Reaching toward a specific location in space demands accuracy of the movement of the hand, whereas the ability to modify the posture to the task is one of the rate-limiting factors for successful action (27). We did not consider the reduced postural motility at early age as rate limiting for reaching because it was associated with a good quality of reaching. Instead, we surmised that this behavior was an adequate functional adaptation to extrauterine demands (14). However, in the normal infant, an ongoing modulation and exploration of solutions to acquire successful reaching and grasping in different situations is present (28,29). It has been reported that preterm infants lack this capacity to modulate and show excessive trunk muscle activity while reaching (30), behavior that might be analogous to the reduced postural motility we observed, and the postural behavior that has been observed during various spontaneous motor activities by others (10,31). The present data indicated that the relatively immobile postural behavior was related to a less favorable neurologic outcome such as simple MND, and the specific cluster of coordination problems, poor performance on the movement ABC and balance skills, but not to complex MND. Simple MND, which is considered to reflect normal but nonoptimal brain function (19), may be related to stress during early life, such as preterm birth (32). In animals, stress during early life may induce permanent alterations in the structure and function of the CNS, in particular in the monoaminergic systems (33).

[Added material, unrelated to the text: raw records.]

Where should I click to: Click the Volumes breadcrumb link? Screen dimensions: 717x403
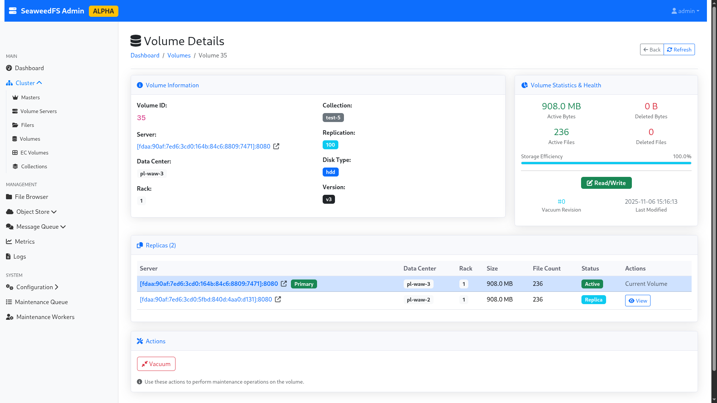click(x=179, y=55)
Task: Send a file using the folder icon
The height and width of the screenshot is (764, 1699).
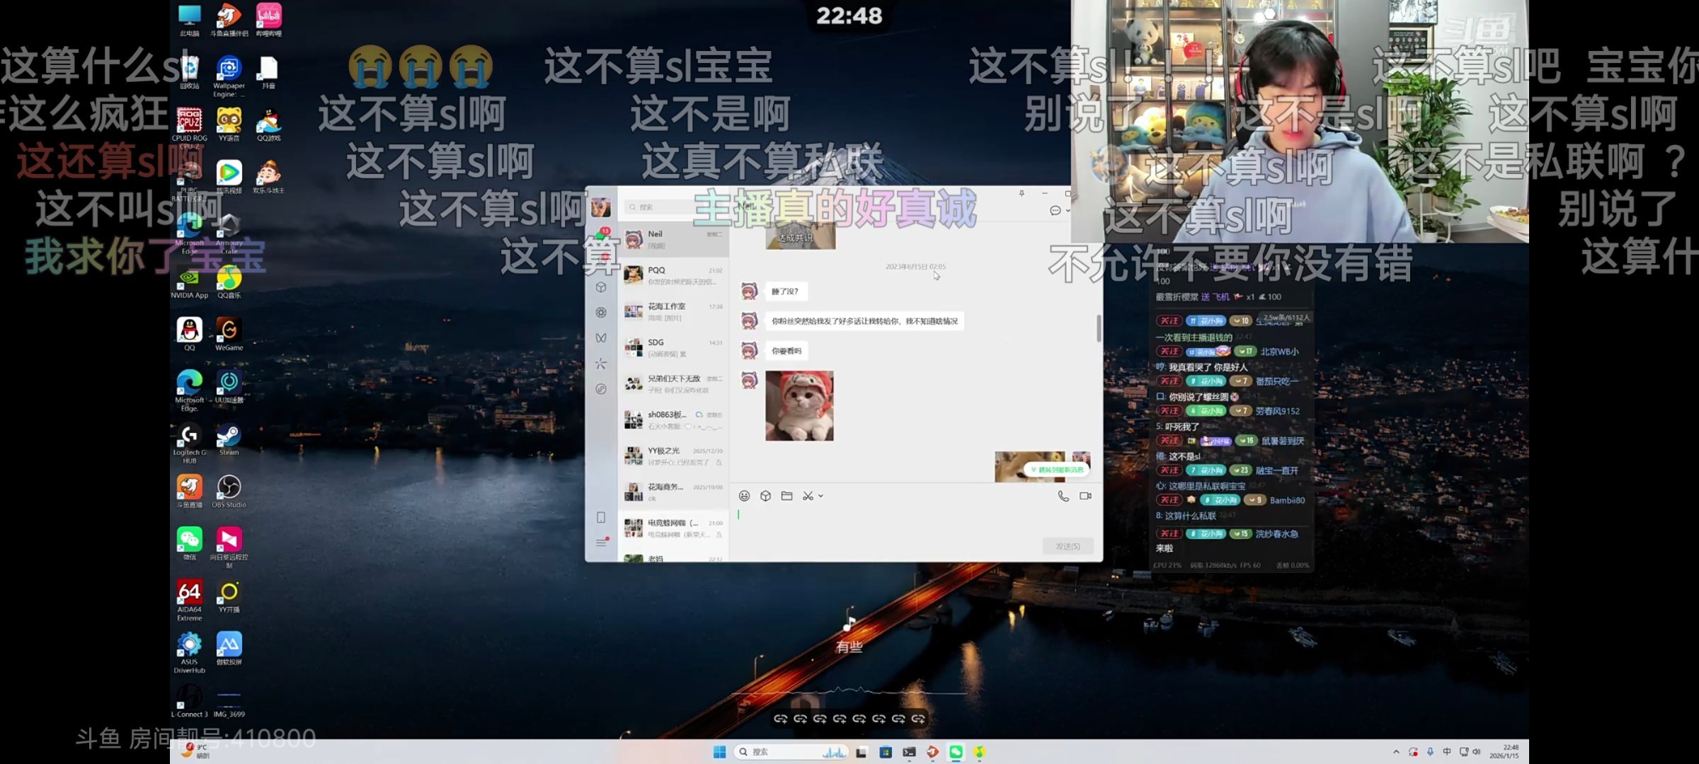Action: (786, 496)
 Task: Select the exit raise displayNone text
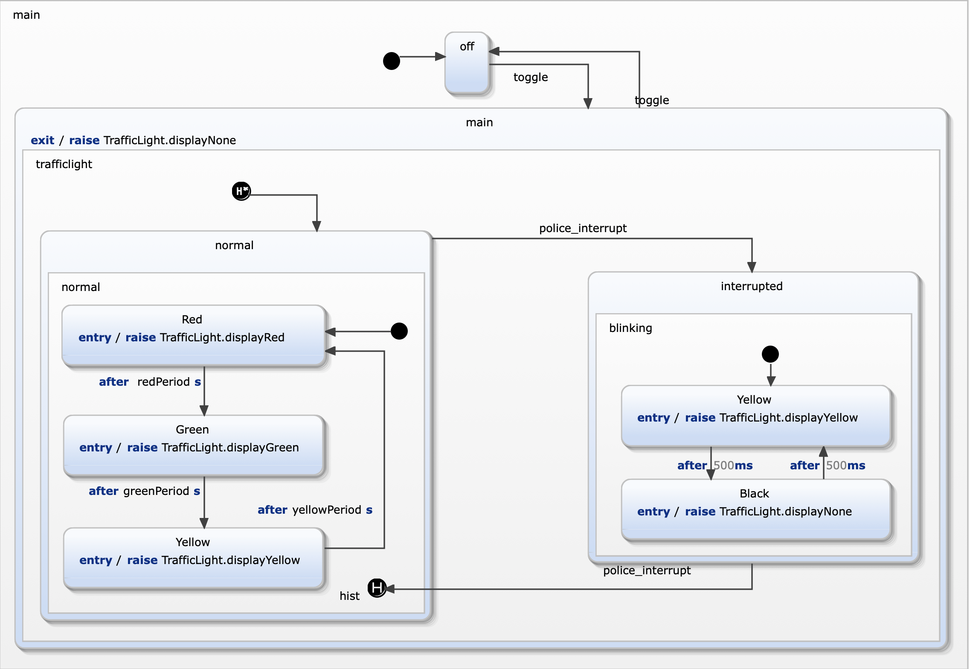coord(133,140)
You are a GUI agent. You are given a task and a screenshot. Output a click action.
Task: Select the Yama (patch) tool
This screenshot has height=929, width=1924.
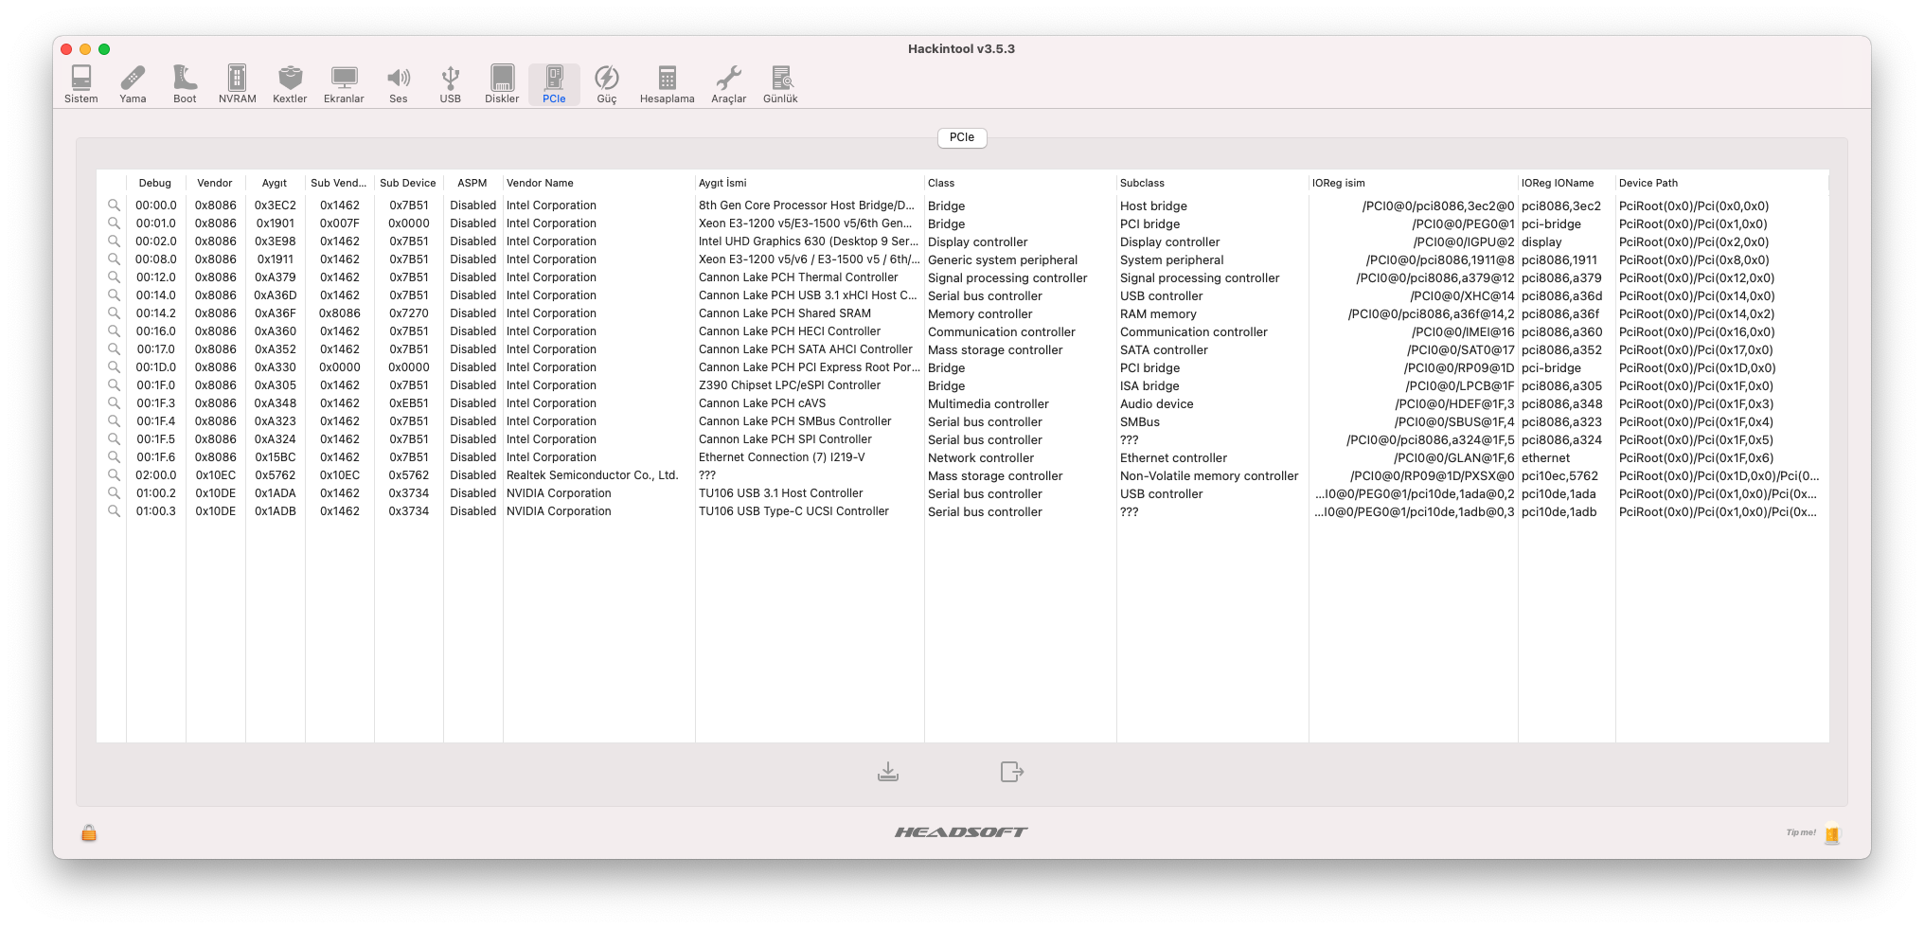[133, 83]
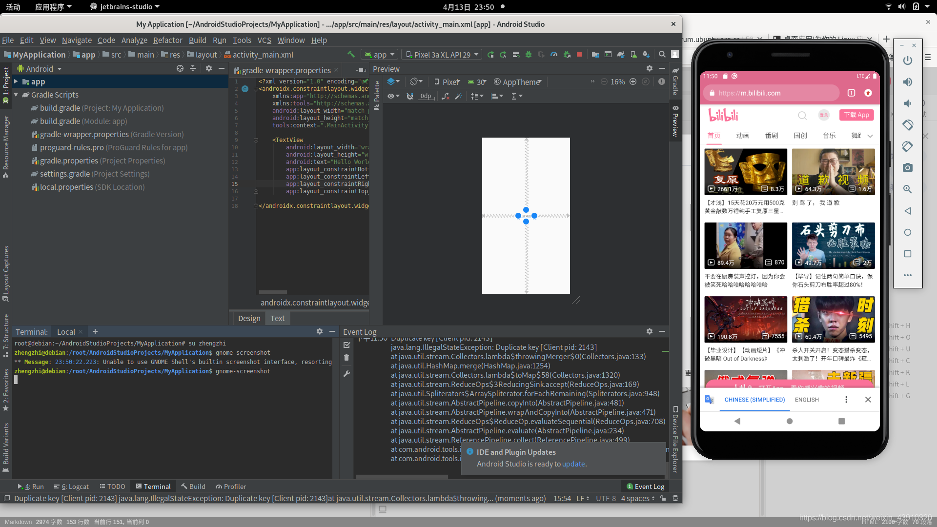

Prenatal stress in primates may also result in minor dysfunctions in balance and behavioral problems (34). We also found that the relatively immobile postural behavior was linked to some extent to behavioral problems, i.e. to internalizing behavior. The internalizing behavior may be related to the experience of awkwardness and failure in motor skills (35), but it could also be related to dysfunctions in the monoaminergic systems, especially in the serotonergic system (36). An additional or alternative explanation for the association between reduced postural behavior at an early age and nonoptimal motor outcome might be that both phenomena might be caused by an altered muscle development in preterm infants (8).

CONCLUSION

The present study indicated that in preterm infants who do not develop CP a lack of successful reaching at 4 mo and an inadequate quality of reaching at 6 mo (corrected age) are sensitive markers of clinically significant forms of brain dysfunction, such as complex MND. The presence of these signs suggests that the infant should be monitored carefully and indicates that the infant is in need of therapeutic guidance. A relatively immobile postural behavior has less clinical significance. Nevertheless, it is related to less optimal motor and behavioral development. Thus, when aiming for optimal developmental outcome, we may consider intervention that stimulates the infant to explore more motor solutions.